Ambush At Clyde Avenue
By John William Tuohy
On January 23, 1925, Johnny Torrio, undisputed boss of the Chicago Mob, stood trial for violating the prohibition act.
Several months before, Dion O'Bannion of the North Side gangs, had invited Torrio to a meeting at the Sieben brewery, claiming that he was leaving the rackets and retiring to Colorado. He wanted Torrio to buy out his final shipment of booze and the brewery itself. When Torrio arrived at the brewery, federal agents and police staged a raid and Torrio was arrested.
Now O'Bannion was dead, Capone, Torrio's top street general, had the other gangs on the run.
At the trial, Torrio played it smart. He pled guilty, thinking it safer to spend some time in the relative safety of a jail cell, while Capone and his boys settled business with the remaining O'Bannions. Federal Judge Robert Cliffe cooperated with Torrio's wishes by finding the little hood guilty and sentencing him to prison. However, he allowed Torrio five days to get his house in order before he had to begin his sentence.
The next day, Torrio and wife spent the afternoon shopping. Since their own car was in for repairs, they borrowed Jake Guzak's Lincoln and a driver from Capone, Robert Barton. Silvester Barton, Capone's regular driver had been wounded in a driving-by shooting a few weeks before.
At dusk, the couple returned to their expensive third floor apartment at 7011 Clyde Avenue and began to unload packages from the trunk. Anne Torrio walked ahead of Barton and her husband to hold open the apartment house door.
At that second, a black limo slowly drove up out of the dark and unleashed a barrage of bullets, which filled the two men full of holes. Torrio was hit in the jaw and ribs. Barton was hit in both legs.
Seconds later two men leaped out of the car and fired more shots into Torrio, one in the right arm, the other straight in the balls while two other gunners fired from inside the limo, shooting up what was left of Jake Guzak's Lincoln town car.
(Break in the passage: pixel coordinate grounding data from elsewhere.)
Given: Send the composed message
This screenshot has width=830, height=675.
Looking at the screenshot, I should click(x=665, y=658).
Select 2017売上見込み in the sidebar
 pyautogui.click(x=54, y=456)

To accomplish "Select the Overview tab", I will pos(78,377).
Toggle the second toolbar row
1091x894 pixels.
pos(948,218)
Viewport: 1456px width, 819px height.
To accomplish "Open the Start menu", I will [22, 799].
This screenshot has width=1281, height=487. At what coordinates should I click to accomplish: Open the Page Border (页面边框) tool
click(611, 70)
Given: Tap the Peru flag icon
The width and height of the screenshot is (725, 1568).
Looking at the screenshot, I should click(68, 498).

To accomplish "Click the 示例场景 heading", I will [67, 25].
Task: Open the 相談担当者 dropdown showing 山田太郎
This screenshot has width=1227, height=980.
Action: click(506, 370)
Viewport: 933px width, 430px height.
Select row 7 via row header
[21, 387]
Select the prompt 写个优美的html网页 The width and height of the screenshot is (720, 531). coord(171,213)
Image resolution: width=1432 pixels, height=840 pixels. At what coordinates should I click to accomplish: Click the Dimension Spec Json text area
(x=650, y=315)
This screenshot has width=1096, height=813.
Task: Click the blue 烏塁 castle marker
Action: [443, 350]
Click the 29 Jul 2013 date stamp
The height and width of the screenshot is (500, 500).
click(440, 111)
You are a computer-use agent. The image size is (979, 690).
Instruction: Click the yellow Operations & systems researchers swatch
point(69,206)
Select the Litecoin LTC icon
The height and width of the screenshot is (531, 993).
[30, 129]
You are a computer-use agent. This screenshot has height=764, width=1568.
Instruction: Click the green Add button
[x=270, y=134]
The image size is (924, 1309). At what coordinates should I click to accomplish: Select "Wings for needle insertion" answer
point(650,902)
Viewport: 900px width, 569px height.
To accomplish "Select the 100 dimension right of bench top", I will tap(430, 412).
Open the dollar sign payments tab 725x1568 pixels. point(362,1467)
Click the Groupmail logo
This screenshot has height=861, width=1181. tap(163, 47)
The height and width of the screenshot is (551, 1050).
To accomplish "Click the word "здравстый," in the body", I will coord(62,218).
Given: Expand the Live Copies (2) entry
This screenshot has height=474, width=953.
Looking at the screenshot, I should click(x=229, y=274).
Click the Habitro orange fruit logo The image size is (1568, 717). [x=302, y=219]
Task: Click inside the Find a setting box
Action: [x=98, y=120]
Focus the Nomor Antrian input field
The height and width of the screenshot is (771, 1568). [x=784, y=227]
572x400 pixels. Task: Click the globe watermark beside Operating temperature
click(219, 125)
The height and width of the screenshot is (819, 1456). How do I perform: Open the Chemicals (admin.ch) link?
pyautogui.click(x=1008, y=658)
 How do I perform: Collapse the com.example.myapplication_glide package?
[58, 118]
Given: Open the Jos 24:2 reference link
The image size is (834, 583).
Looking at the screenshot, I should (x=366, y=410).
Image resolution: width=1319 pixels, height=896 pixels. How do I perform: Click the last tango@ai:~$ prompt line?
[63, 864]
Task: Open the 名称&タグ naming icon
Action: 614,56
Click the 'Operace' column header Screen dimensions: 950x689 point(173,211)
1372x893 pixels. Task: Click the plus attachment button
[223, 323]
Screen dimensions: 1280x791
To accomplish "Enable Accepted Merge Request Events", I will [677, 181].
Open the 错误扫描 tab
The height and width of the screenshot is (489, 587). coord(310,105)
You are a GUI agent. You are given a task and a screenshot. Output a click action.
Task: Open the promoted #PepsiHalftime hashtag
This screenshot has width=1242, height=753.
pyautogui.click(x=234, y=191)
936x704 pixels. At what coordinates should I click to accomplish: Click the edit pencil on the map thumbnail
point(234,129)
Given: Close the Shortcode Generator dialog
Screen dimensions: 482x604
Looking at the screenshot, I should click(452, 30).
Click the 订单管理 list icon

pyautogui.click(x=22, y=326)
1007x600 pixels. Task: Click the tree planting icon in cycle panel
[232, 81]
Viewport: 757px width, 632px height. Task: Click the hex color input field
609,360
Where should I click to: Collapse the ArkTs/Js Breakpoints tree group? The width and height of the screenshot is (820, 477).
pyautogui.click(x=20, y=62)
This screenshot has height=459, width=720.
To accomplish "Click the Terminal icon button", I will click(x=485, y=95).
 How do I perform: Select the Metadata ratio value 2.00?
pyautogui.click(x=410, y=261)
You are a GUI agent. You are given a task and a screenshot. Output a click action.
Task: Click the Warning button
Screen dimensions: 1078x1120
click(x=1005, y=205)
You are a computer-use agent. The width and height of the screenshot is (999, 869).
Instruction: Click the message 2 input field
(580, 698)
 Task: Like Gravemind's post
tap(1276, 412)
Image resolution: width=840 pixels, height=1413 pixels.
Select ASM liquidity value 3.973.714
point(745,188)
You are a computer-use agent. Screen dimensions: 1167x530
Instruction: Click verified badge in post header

One of the shooters walked over to Torrio's body and held a .45 to his temple and pulled the trigger but the gun jammed or it was empty. Before he could finish his work, the limo driver blasted his horn and the shooters leaped inside the car and disappeared into the night.
Ann Torrio dragged Johnny into the lobby of the building and an ambulance was called. When the medics arrived Torrio yelled for them to cut off the circulation in the areas where he had been hit because he was convinced that the killers had dipped their bullets into garlic to cause gangrene to set in faster.
Although a teenage boy who had witnessed the shooting later claimed that Bugs Moran was the shooter whose gun jammed over Torrio's temple, the police picked Bugs up for questioning but let him go because he could account for his whereabouts.
No matter what the witnesses may have said, New York's mobster Lucky Luciano and a lot of other people figured that Capone was behind the try on Torrio's life to get him out of the way. "I know Al was behind the try at Torrio," Lucky said. "He tried to eliminate Johnny the same way Johnny done with Colosimo."
In Chicago, the rumor was that Capone's shooter, Leonard "Needles" Gianola, had actually been the hit man.
Torrio recovered from his wounds within three weeks and left the Jackson Park Hospital surrounded by an army of bodyguards. That same day, February 19, 1925, he appeared before the Federal Judge and was sentenced to nine months in the Lake County jail at Waukegan and fined $5,000.
Life in the Lake County jail, for Johnny Torrio anyway, wasn't all that bad. The warden, a man who understood how things worked, fitted Torrio's cell with bulletproof metal and steel mesh and assigned two deputies to stand guard outside the cell twenty-four hours a day. Inside the cell Johnny was allowed to have an easy chair, pictures for the walls, a down mattress and a radio.
Since Torrio was also free to hold business conferences when he chose to have them he called a meeting between his lawyers and Capone's lawyers at the County jail in March of 1925.
The meeting was called so that Torrio could resign from the organization he had built. Never a brave man, he knew that although Capone's gunners had missed the first time, they wouldn't miss the next. It was time to throw in the towel.
Torrio had his lawyers draw up the papers and everything Johnny Torrio owned, that is everything he had stolen from Big Jim Colosimo after he had him killed, was handed over to Al Capone free of charge. Torrio didn't ask for, not did Capone offer, a penny for the hundreds of gambling joints, beer halls, speakeasies and whorehouses that Johnny owned. The estimated revenue that Torrio walked away from was in the tens of millions of dollars.
But Johnny the Fox knew that in order to keep them that he would have to fight for them against the considerable forces of the city's Italian and Irish gangs. It wasn't worth dying for. He had millions salted away anyway. After his sentence was completed, Johnny Torrio packed up his millions of dollars and wife and left Chicago for New York and never looked back.
It was rumored in Chicago that when Torrio left for New York he took $40,000,000 out of the syndicate he had built with him. He took millions certainly, but $40 million seems excessive even by mob standards.